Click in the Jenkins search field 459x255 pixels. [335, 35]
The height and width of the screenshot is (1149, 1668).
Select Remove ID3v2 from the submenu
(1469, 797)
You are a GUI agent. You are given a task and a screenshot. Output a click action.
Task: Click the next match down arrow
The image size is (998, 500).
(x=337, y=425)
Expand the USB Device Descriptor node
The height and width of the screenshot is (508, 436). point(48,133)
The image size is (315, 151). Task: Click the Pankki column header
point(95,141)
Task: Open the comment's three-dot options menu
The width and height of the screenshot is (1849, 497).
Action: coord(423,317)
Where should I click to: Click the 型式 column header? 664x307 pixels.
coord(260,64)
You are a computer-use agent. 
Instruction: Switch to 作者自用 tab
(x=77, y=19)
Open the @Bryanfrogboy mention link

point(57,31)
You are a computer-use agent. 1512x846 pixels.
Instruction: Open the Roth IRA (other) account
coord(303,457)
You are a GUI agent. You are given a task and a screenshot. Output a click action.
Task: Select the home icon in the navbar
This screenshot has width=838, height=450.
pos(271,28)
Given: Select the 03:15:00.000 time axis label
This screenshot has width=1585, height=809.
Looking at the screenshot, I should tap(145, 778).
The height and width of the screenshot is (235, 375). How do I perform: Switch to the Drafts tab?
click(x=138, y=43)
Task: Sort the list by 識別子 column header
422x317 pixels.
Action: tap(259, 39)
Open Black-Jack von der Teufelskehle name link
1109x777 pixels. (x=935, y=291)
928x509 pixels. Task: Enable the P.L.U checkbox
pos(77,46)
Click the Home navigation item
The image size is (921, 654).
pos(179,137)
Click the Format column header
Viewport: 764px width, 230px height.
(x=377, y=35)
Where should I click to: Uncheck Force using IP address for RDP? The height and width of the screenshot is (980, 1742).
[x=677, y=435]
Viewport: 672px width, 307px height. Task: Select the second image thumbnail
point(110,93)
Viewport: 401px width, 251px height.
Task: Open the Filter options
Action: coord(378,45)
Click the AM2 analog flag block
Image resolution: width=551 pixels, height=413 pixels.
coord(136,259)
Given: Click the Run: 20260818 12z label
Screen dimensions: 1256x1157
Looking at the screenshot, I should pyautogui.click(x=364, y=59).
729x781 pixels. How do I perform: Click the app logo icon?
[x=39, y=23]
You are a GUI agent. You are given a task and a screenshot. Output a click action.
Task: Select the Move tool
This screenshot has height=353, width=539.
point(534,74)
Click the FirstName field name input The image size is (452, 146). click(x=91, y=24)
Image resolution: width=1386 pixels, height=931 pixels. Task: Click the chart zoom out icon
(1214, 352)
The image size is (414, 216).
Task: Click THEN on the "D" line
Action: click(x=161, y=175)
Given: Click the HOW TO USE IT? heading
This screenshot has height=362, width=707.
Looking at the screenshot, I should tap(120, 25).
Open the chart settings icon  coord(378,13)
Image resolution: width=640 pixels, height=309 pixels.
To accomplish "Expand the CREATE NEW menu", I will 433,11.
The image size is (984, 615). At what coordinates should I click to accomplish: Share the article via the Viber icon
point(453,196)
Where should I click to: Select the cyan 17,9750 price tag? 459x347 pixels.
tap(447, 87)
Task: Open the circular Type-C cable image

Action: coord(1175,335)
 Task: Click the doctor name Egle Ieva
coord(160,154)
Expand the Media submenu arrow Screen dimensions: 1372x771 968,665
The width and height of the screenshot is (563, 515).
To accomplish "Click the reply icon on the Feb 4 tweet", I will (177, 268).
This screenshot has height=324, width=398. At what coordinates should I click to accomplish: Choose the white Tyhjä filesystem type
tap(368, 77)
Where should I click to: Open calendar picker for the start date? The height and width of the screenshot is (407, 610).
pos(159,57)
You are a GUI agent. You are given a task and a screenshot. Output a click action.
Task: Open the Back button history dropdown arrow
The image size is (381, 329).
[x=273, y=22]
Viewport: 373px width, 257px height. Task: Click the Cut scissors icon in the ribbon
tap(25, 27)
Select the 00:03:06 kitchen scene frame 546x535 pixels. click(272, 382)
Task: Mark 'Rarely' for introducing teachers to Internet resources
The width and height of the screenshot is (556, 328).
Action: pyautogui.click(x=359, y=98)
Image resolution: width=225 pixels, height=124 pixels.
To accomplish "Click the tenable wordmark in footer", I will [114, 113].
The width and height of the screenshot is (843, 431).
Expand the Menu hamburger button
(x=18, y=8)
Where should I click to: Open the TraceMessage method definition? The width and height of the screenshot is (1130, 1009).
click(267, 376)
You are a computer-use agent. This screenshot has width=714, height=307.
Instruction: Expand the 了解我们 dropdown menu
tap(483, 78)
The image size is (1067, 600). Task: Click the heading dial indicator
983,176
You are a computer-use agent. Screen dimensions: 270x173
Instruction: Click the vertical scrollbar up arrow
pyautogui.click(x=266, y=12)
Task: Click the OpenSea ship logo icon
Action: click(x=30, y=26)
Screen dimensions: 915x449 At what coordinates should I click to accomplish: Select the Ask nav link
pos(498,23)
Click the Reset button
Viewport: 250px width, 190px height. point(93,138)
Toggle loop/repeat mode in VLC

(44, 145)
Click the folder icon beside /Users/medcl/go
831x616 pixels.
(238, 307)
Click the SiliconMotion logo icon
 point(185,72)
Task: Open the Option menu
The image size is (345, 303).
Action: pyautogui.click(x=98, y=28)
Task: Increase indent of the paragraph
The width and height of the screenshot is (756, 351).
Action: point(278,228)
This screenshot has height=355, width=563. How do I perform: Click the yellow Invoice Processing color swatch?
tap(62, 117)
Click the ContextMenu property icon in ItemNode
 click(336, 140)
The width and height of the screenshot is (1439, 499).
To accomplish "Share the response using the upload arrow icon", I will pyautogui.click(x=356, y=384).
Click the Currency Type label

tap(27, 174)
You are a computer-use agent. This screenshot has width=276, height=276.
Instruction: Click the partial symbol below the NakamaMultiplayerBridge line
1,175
++++++++
- **Problem**
Change every "column header" in the rows above to "column heading", and reproduce all the rows with nothing else altered.

- **Answer to the task**
Click in the Jenkins search field 459x255 pixels. [335, 35]
The height and width of the screenshot is (1149, 1668).
Select Remove ID3v2 from the submenu
(1469, 797)
You are a GUI agent. You are given a task and a screenshot. Output a click action.
Task: Click the next match down arrow
The image size is (998, 500).
(x=337, y=425)
Expand the USB Device Descriptor node
The height and width of the screenshot is (508, 436). point(48,133)
The image size is (315, 151). Task: Click the Pankki column heading
point(95,141)
Task: Open the comment's three-dot options menu
The width and height of the screenshot is (1849, 497).
Action: coord(423,317)
Where should I click to: Click the 型式 column heading? 664x307 pixels.
coord(260,64)
You are a computer-use agent. 
Instruction: Switch to 作者自用 tab
(x=77, y=19)
Open the @Bryanfrogboy mention link

point(57,31)
You are a computer-use agent. 1512x846 pixels.
Instruction: Open the Roth IRA (other) account
coord(303,457)
You are a GUI agent. You are given a task and a screenshot. Output a click action.
Task: Select the home icon in the navbar
This screenshot has width=838, height=450.
pos(271,28)
Given: Select the 03:15:00.000 time axis label
This screenshot has width=1585, height=809.
Looking at the screenshot, I should tap(145, 778).
The height and width of the screenshot is (235, 375). How do I perform: Switch to the Drafts tab?
click(x=138, y=43)
Task: Sort the list by 識別子 column heading
422x317 pixels.
Action: tap(259, 39)
Open Black-Jack von der Teufelskehle name link
1109x777 pixels. (x=935, y=291)
928x509 pixels. Task: Enable the P.L.U checkbox
pos(77,46)
Click the Home navigation item
The image size is (921, 654).
pos(179,137)
Click the Format column heading
Viewport: 764px width, 230px height.
(x=377, y=35)
Where should I click to: Uncheck Force using IP address for RDP? The height and width of the screenshot is (980, 1742).
[x=677, y=435]
Viewport: 672px width, 307px height. Task: Select the second image thumbnail
point(110,93)
Viewport: 401px width, 251px height.
Task: Open the Filter options
Action: coord(378,45)
Click the AM2 analog flag block
Image resolution: width=551 pixels, height=413 pixels.
coord(136,259)
Given: Click the Run: 20260818 12z label
Screen dimensions: 1256x1157
Looking at the screenshot, I should pyautogui.click(x=364, y=59).
729x781 pixels. How do I perform: Click the app logo icon?
[x=39, y=23]
You are a GUI agent. You are given a task and a screenshot. Output a click action.
Task: Select the Move tool
This screenshot has height=353, width=539.
point(534,74)
Click the FirstName field name input The image size is (452, 146). click(x=91, y=24)
Image resolution: width=1386 pixels, height=931 pixels. Task: Click the chart zoom out icon
(1214, 352)
The image size is (414, 216).
Task: Click THEN on the "D" line
Action: click(x=161, y=175)
Given: Click the HOW TO USE IT? heading
This screenshot has height=362, width=707.
Looking at the screenshot, I should tap(120, 25).
Open the chart settings icon  coord(378,13)
Image resolution: width=640 pixels, height=309 pixels.
To accomplish "Expand the CREATE NEW menu", I will 433,11.
The image size is (984, 615). At what coordinates should I click to accomplish: Share the article via the Viber icon
point(453,196)
Where should I click to: Select the cyan 17,9750 price tag? 459x347 pixels.
tap(447, 87)
Task: Open the circular Type-C cable image

Action: coord(1175,335)
 Task: Click the doctor name Egle Ieva
coord(160,154)
Expand the Media submenu arrow Screen dimensions: 1372x771 968,665
The width and height of the screenshot is (563, 515).
To accomplish "Click the reply icon on the Feb 4 tweet", I will (177, 268).
This screenshot has height=324, width=398. At what coordinates should I click to accomplish: Choose the white Tyhjä filesystem type
tap(368, 77)
Where should I click to: Open calendar picker for the start date? The height and width of the screenshot is (407, 610).
pos(159,57)
You are a GUI agent. You are given a task and a screenshot. Output a click action.
Task: Open the Back button history dropdown arrow
The image size is (381, 329).
[x=273, y=22]
Viewport: 373px width, 257px height. Task: Click the Cut scissors icon in the ribbon
tap(25, 27)
Select the 00:03:06 kitchen scene frame 546x535 pixels. click(272, 382)
Task: Mark 'Rarely' for introducing teachers to Internet resources
The width and height of the screenshot is (556, 328).
Action: pyautogui.click(x=359, y=98)
Image resolution: width=225 pixels, height=124 pixels.
To accomplish "Click the tenable wordmark in footer", I will [114, 113].
The width and height of the screenshot is (843, 431).
Expand the Menu hamburger button
(x=18, y=8)
Where should I click to: Open the TraceMessage method definition? The width and height of the screenshot is (1130, 1009).
click(267, 376)
You are a computer-use agent. This screenshot has width=714, height=307.
Instruction: Expand the 了解我们 dropdown menu
tap(483, 78)
The image size is (1067, 600). Task: Click the heading dial indicator
983,176
You are a computer-use agent. Screen dimensions: 270x173
Instruction: Click the vertical scrollbar up arrow
pyautogui.click(x=266, y=12)
Task: Click the OpenSea ship logo icon
Action: click(x=30, y=26)
Screen dimensions: 915x449 At what coordinates should I click to accomplish: Select the Ask nav link
pos(498,23)
Click the Reset button
Viewport: 250px width, 190px height. point(93,138)
Toggle loop/repeat mode in VLC

(44, 145)
Click the folder icon beside /Users/medcl/go
831x616 pixels.
(238, 307)
Click the SiliconMotion logo icon
 point(185,72)
Task: Open the Option menu
The image size is (345, 303).
Action: pyautogui.click(x=98, y=28)
Task: Increase indent of the paragraph
The width and height of the screenshot is (756, 351).
Action: point(278,228)
This screenshot has height=355, width=563. How do I perform: Click the yellow Invoice Processing color swatch?
tap(62, 117)
Click the ContextMenu property icon in ItemNode
 click(336, 140)
The width and height of the screenshot is (1439, 499).
To accomplish "Share the response using the upload arrow icon", I will pyautogui.click(x=356, y=384).
Click the Currency Type label

tap(27, 174)
You are a computer-use agent. This screenshot has width=276, height=276.
Instruction: Click the partial symbol below the NakamaMultiplayerBridge line
1,175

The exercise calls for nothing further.